* _JOBS_
[1] According to the Julia forum thread below, which pieces of metadata must an array store? List each one.
[2] Extract the passage of the Julia forum thread below from "But what about" up to and including "from computer science.)".
[3] In the Julia forum thread below, what value does Base.summarysize return for the SVector created with SVector(1,2)?

* _DOCUMENT SEGMENT_
Cannot understand the results from sizeof and @allocated

I know that an Int64 number requires 64 bits = 8 bytes.
But what about a Int64[2]?
And, why does a naive + requires 64 bytes? I thought 64 bits was enough, in an exaggerated sense. (I’m not from computer science.)

julia> const a = Int64[2];

julia> const b = Int64[3];

julia> sizeof(2) # expected
8

julia> sizeof(a) # why the same? it is in a Vector!
8

julia> sizeof(a + b) # only takes 8 bytes to store
8

julia> @allocated a + b # why 64 bytes? seems horrible
64

the key point is that an array requires a significant amount of metadata. specifically, you need to store the location in memory, the length of the array, and because array is resizable, you also need to store the length of the underlying fixed size collection.

1 Like

This is a bit confusing, and I don’t really know why sizeof works like this, but for an array, a, only the size of the underlying data buffer is reported. To get the metadata as well, use Base.summarysize

julia> Base.summarysize([2])
48

julia> Base.summarysize(Int[])  # size of an empty array
40
5 Likes

If you have small vectors (<100 elements) and want less overhead, use SVectors:

julia> using StaticArrays

julia> a = SVector(1,2)
2-element SVector{2, Int64} with indices SOneTo(2):
 1
 2

julia> Base.summarysize(a)
16
1 Like

I think this still misses some Array metadata:

julia> Base.summarysize(Vector{Any}(undef, 0))

* _DATASET EXCERPTS_
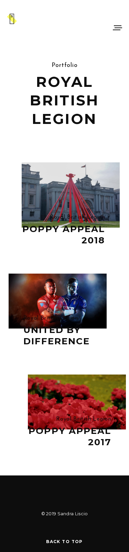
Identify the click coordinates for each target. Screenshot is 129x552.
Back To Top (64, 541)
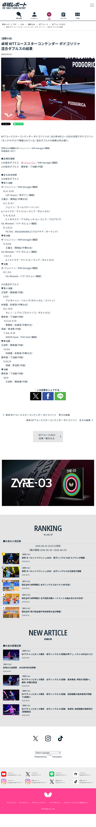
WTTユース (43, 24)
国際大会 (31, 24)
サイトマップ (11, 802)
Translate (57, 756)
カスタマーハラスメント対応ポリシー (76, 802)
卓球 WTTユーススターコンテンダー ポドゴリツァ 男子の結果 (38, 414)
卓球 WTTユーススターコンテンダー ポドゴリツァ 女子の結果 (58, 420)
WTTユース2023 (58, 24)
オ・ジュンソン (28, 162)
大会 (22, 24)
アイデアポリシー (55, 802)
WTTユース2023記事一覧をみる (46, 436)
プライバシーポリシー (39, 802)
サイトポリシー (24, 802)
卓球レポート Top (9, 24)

--

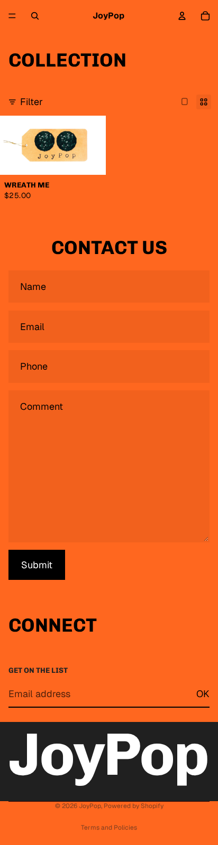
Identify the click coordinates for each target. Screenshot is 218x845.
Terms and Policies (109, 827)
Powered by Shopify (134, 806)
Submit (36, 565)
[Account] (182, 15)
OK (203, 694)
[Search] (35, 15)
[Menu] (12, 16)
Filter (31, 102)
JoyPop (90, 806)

---

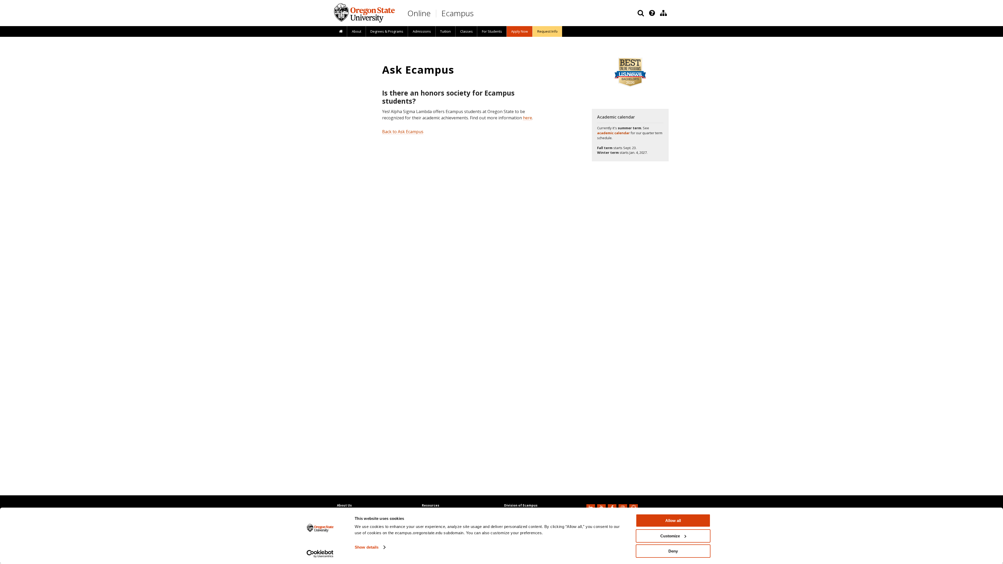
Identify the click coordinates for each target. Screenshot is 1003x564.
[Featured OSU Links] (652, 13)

* _THE RESULTS_
[1]
- The location in memory
- The length of the array
- The length of the underlying fixed size collection (because the array is resizable)

[2]
But what about a Int64[2]?
And, why does a naive + requires 64 bytes? I thought 64 bits was enough, in an exaggerated sense. (I’m not from computer science.)

[3] 16